Supplied information —
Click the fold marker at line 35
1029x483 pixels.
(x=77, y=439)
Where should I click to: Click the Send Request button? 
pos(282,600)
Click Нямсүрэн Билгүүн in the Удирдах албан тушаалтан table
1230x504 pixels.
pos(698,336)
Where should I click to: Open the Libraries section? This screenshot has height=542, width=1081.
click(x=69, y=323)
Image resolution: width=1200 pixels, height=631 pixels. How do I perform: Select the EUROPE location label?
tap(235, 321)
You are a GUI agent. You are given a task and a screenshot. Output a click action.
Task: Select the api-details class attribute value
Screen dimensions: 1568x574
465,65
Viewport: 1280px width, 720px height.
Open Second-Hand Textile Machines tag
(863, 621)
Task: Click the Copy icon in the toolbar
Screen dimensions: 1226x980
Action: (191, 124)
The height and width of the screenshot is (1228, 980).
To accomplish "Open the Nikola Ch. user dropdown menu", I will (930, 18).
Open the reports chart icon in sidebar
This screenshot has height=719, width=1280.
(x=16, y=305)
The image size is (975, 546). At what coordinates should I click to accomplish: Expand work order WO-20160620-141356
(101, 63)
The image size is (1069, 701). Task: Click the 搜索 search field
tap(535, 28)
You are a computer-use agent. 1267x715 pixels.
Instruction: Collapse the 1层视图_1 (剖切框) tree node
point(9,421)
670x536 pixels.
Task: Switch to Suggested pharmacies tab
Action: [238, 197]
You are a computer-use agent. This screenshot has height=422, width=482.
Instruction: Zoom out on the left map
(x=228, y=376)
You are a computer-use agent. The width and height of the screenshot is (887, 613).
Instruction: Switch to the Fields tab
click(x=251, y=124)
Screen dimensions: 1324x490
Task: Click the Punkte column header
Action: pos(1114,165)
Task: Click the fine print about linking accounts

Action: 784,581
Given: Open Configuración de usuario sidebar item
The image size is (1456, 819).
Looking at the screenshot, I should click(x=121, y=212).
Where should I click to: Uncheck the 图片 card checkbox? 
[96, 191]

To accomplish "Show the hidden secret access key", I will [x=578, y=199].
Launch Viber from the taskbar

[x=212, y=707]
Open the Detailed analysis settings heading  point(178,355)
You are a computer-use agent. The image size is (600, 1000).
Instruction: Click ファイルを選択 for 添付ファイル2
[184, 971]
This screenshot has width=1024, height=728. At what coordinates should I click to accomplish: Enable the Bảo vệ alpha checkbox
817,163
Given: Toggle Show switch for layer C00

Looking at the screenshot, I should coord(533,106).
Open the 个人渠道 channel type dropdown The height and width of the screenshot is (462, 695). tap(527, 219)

Task statement — From the records above, keep only the lines that contain the word "sidebar", and copy each one out.

Answer to this task —
Open the reports chart icon in sidebar
Given: Open Configuración de usuario sidebar item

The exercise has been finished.